Exercise instructions :: Word for word, restate the lines of the listing below from the line with "This screenshot has width=397, height=345." through the line with "Given: Click page number field showing 19", and do not include the pictures.

───── Provided data

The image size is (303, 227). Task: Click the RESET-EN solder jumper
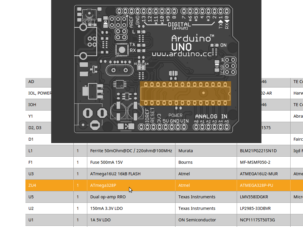[x=141, y=67]
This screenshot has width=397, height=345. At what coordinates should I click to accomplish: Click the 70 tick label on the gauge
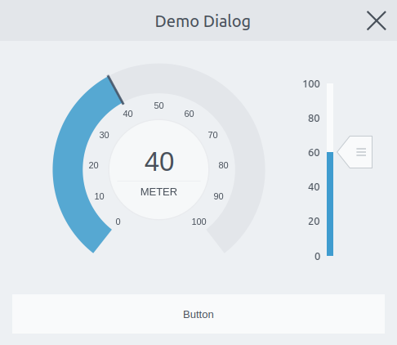click(x=212, y=135)
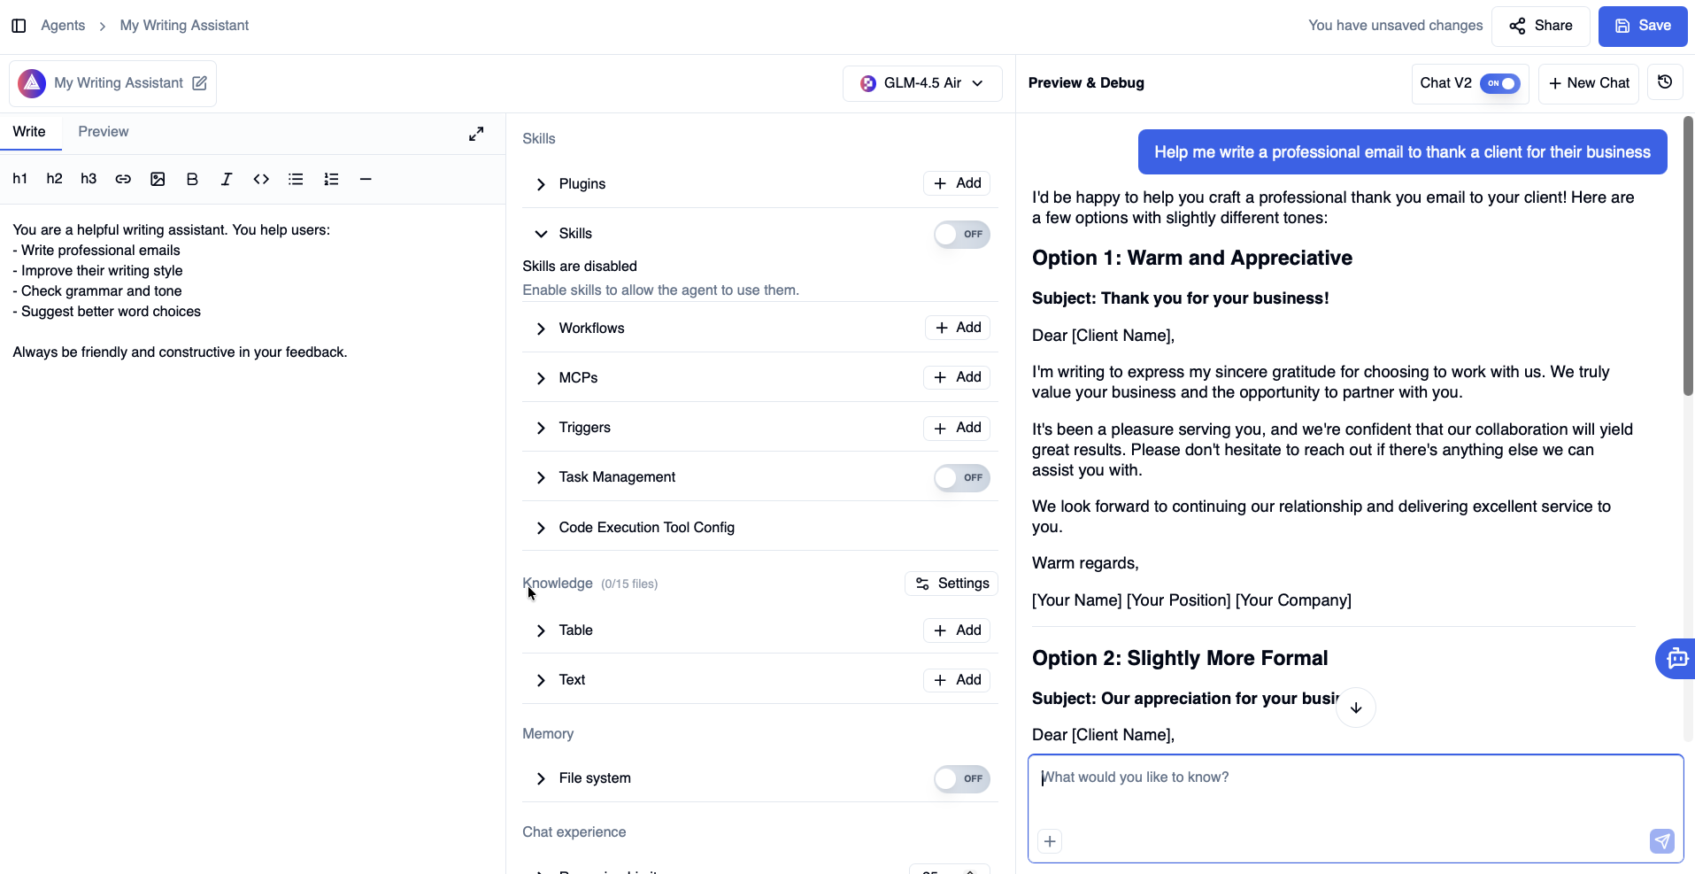Insert a code block using the toolbar icon

[x=261, y=179]
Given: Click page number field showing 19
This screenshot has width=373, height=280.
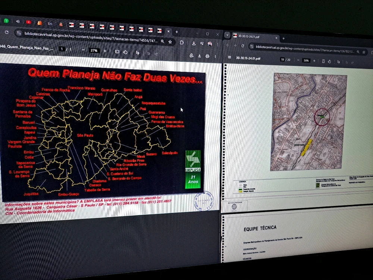Looking at the screenshot, I should click(x=283, y=59).

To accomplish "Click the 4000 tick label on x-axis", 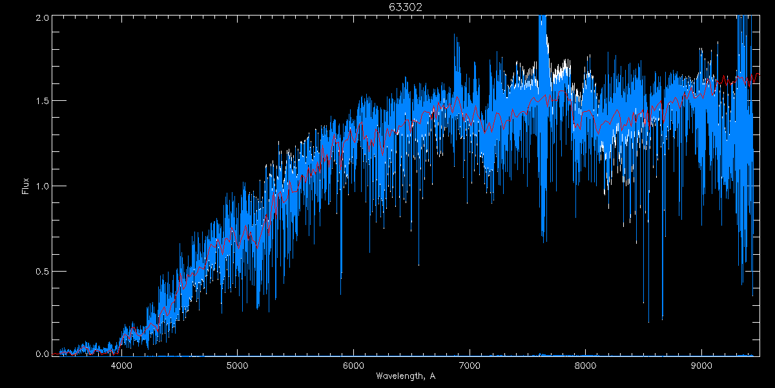I will (121, 365).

──────────

Solution for this task ::
This screenshot has width=397, height=345. At what coordinates should I click to accomplish: Click the 70 tick label on the gauge
click(x=212, y=135)
Insert a code block using the toolbar icon

[x=261, y=179]
Given: Click page number field showing 19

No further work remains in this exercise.